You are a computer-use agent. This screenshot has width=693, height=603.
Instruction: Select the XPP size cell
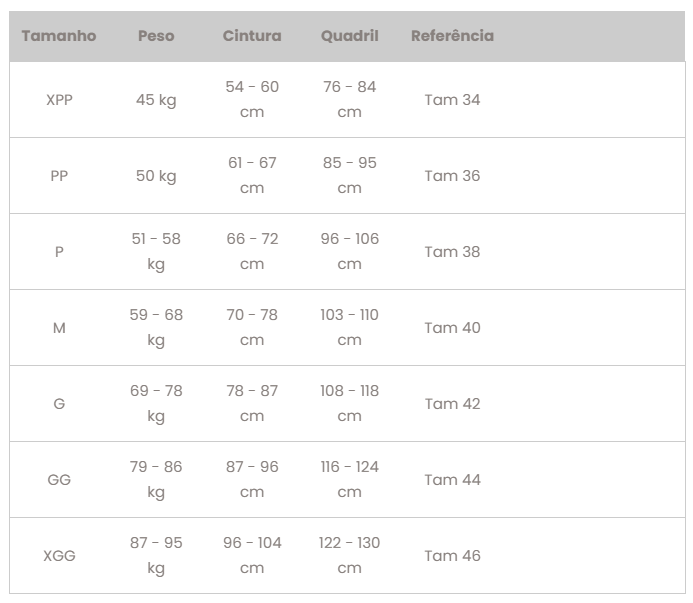59,100
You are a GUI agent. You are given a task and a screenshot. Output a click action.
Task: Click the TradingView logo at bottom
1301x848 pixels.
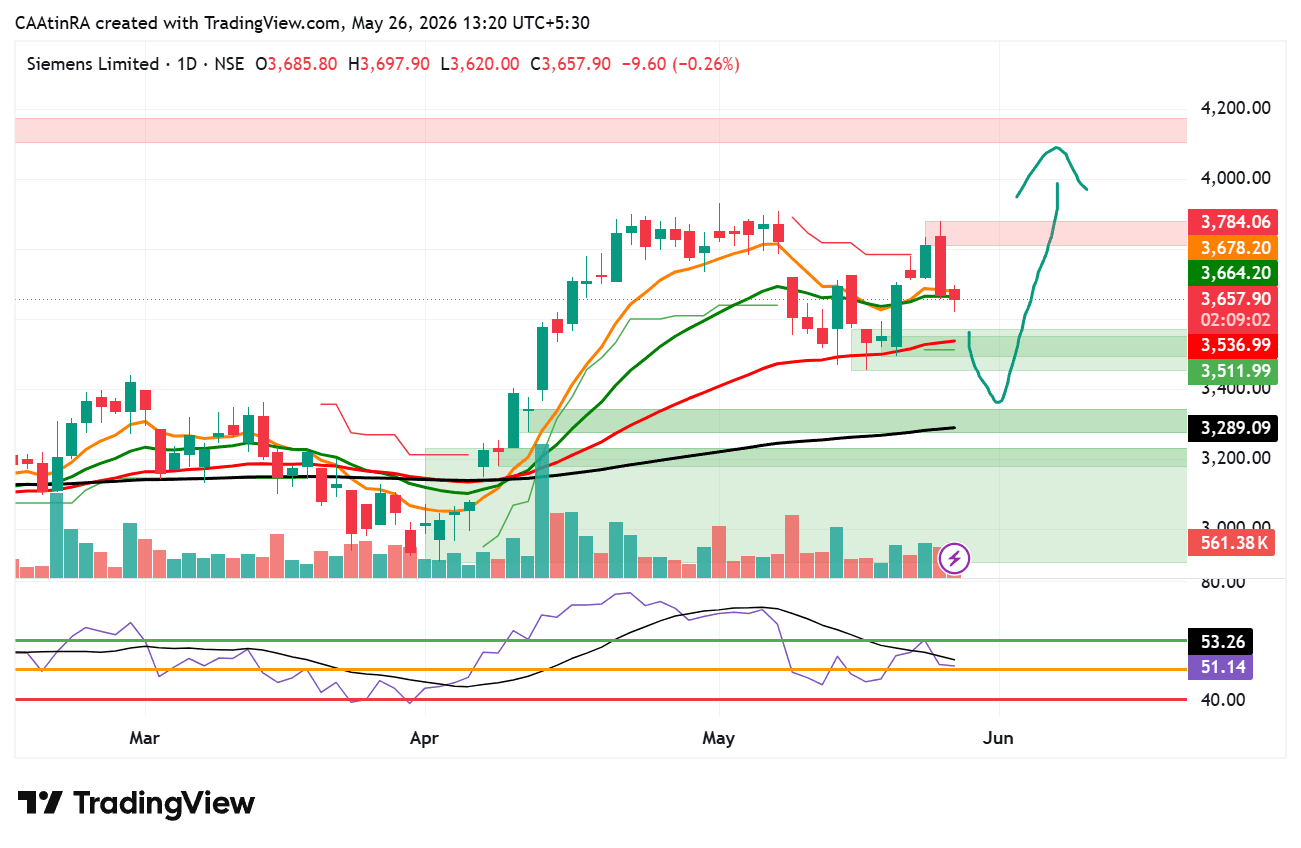[136, 803]
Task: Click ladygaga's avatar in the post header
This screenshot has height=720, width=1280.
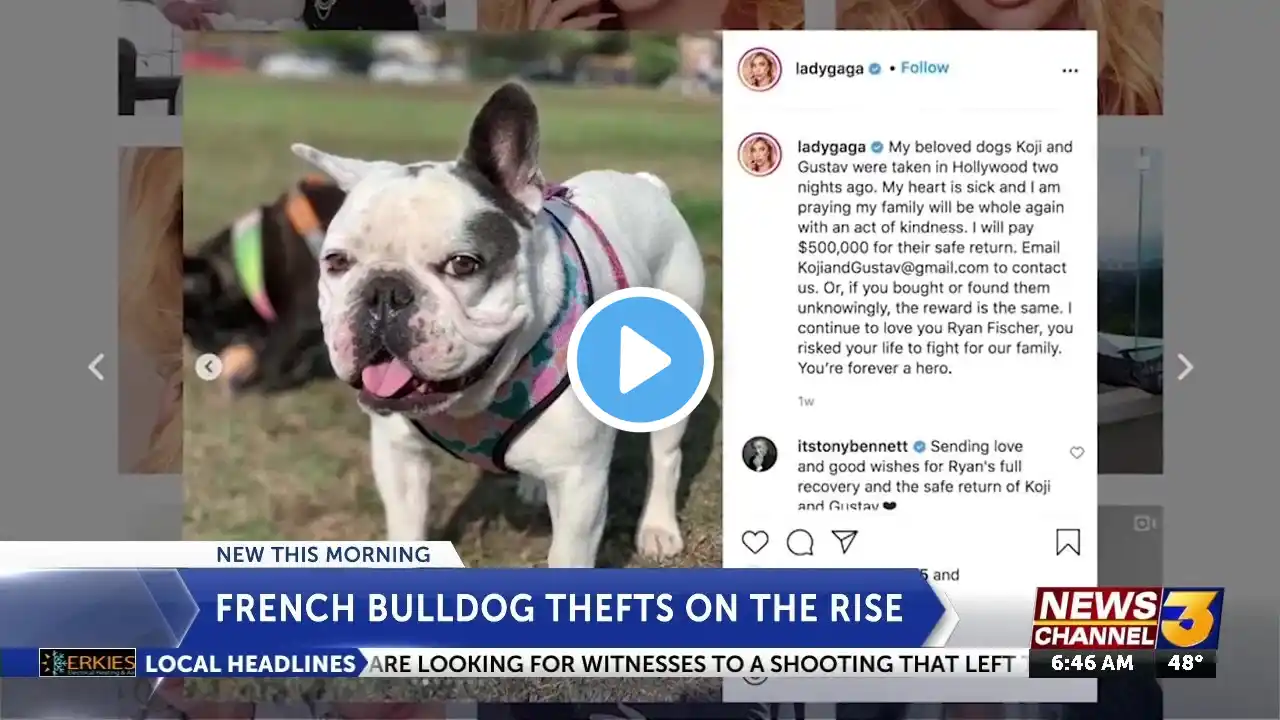Action: click(759, 69)
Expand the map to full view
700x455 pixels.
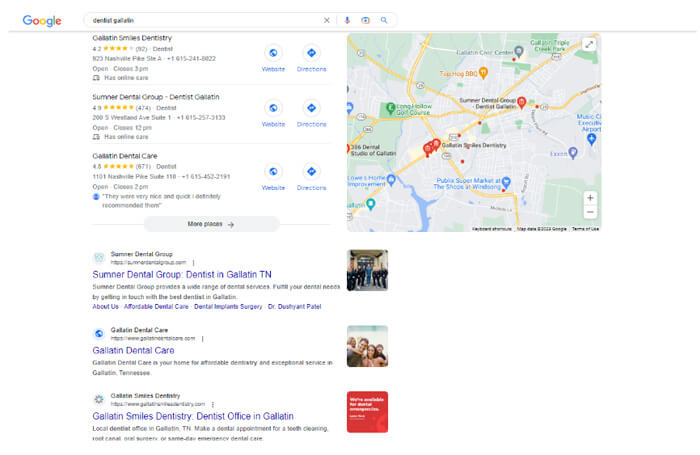589,45
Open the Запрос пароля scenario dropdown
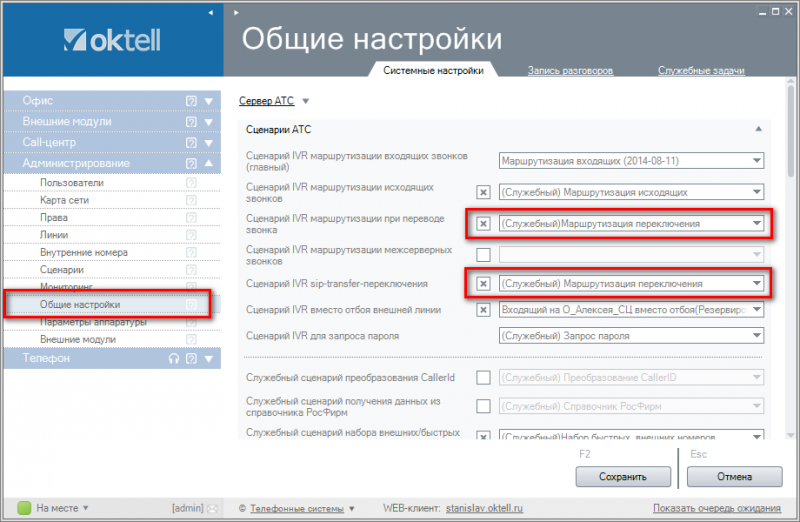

Goal of the exercise: Could you copy exactly, and with no pictures, the lines above from the one containing "1301x848 pixels." through the last line, both included?

Response below:
1301x848 pixels.
[136, 803]
Task: Click ladygaga's avatar in the post header
This screenshot has height=720, width=1280.
Action: click(759, 69)
Expand the map to full view
700x455 pixels.
589,45
Open the Запрос пароля scenario dropdown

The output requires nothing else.